My college grades weren’t exactly stellar, but my overall experience was. I mean, c’mon, I was going to school on the beach, learning about a career that I wanted to do for the rest of my life, and could easily find a party any day of the week.
So, when asked by my parents about my grades, I replied: C’s get degrees.
Lord, did they hate that. And, as a parent now, I totally get it.
Your kid is at one of the best higher-ed universities in America (yes, despite all of the partying, beach life, and so forth, UCSB is a well-renowned university with multiple Nobel Prize-winning professors), and he’s doing justenough to get grades.
And while I had figured out how to study and pass my classes, I wasn’t going to be giving a valedictorian speech. So what? In all, though, I think I graduated with a 3.00 — not terrible for a person who was focused on two things: learning about sports writing and journalism, and making sure he didn’t miss out on life. As Matthew McConaughey says in Dazed and Confused, I was livin’, L-I-V-I-N.

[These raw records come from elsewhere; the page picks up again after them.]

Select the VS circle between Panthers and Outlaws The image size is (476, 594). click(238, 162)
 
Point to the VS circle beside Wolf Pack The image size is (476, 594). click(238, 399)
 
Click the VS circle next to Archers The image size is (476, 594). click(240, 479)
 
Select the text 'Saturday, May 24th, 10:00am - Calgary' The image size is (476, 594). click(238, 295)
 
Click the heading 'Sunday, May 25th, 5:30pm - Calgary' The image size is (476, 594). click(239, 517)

It was definitely more about the experience than grinding at the library during week 6, when finals weren’t until week 10.

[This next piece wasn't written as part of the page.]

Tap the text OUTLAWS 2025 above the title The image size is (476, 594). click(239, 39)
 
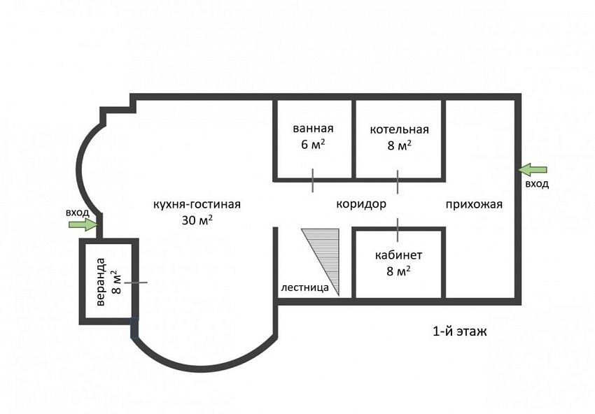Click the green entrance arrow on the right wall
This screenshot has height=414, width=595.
[533, 170]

Which brings me (geez, finally, Hurst — you need a copy editor) to where I’m at as a parent today. Which is also where I think my parents were back in the high school vs. college days.

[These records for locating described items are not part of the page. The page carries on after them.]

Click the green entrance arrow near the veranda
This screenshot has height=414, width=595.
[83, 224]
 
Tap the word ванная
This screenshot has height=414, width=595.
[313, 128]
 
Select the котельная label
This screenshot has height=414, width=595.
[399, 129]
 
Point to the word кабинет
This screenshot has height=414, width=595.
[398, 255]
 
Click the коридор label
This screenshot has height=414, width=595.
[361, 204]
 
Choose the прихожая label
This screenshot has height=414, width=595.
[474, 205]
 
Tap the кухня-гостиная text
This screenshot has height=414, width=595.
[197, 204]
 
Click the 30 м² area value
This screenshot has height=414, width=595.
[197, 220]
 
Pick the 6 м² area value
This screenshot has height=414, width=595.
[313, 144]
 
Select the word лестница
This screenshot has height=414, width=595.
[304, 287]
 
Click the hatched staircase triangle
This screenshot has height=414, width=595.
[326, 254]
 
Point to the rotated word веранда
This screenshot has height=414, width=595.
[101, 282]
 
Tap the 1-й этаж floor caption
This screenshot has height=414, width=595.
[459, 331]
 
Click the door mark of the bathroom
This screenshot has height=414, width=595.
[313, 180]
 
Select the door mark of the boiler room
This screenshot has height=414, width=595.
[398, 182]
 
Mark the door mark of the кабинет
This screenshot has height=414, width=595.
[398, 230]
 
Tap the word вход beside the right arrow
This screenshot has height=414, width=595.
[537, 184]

My oldest isn’t nailing “compaction math” in middle school. It’s titled that way because it’s about 18 months of math work and learning in a nine month school year.
Her last two tests left her in tears — both C’s — and she is figuring out how to study now. It’s a lot harder than when I was her age, admittedly, and we’re often helping her at night.
The thing is, she had a rough couple of years finishing elementary school. Cliques of kids, bullies, and so forth. And she kept her chin up, kept a smile on her face, and lapped pretty much everyone in every school subject.
Now in middle school, she has a great and supportive set of new friends. And all she is doing is making up for lost time. She is having fun, and being 12, but some of it is at expense of her focus in math.
As her teacher told us, She can get away with it in other classes because she’s smart.
Sounds familiar, cough cough.
She wants to be a marine biologist. At least for now. Before it was an astronaut.
Both are careers that require math. Like a lot of math. I guess sports writing now requires more math, too, with advanced analytics, but that is force-fed to writers who are still no good at math.
So we’ve been firm: We don’t get C’s in this house.
At least not in middle school or high school.
Once you’re an of-age adult, and you’re out on your own at college, you control your own destiny.
I’m sure that’s how my parents thought of it.
As long as she has that intense focus of chasing a career, kind of like I did, she can figure out the right areas to lean harder into. She’s not there yet.
We’re just balancing fun and schoolwork. Kind of like you have to do in college.
Because C’s may get degrees.
And UCSB does stand for “U Can Study Buzzed.”

Really thoughtful piece about balancing grades with lived experince. That tension between making sure the foundation is solid versus letting them chase what lights them up is real, especially when she's already figuring out her path toward marine biology. I've seen so many ppl coast through high school and then hit that wall where they dunno how to actually study when it matters.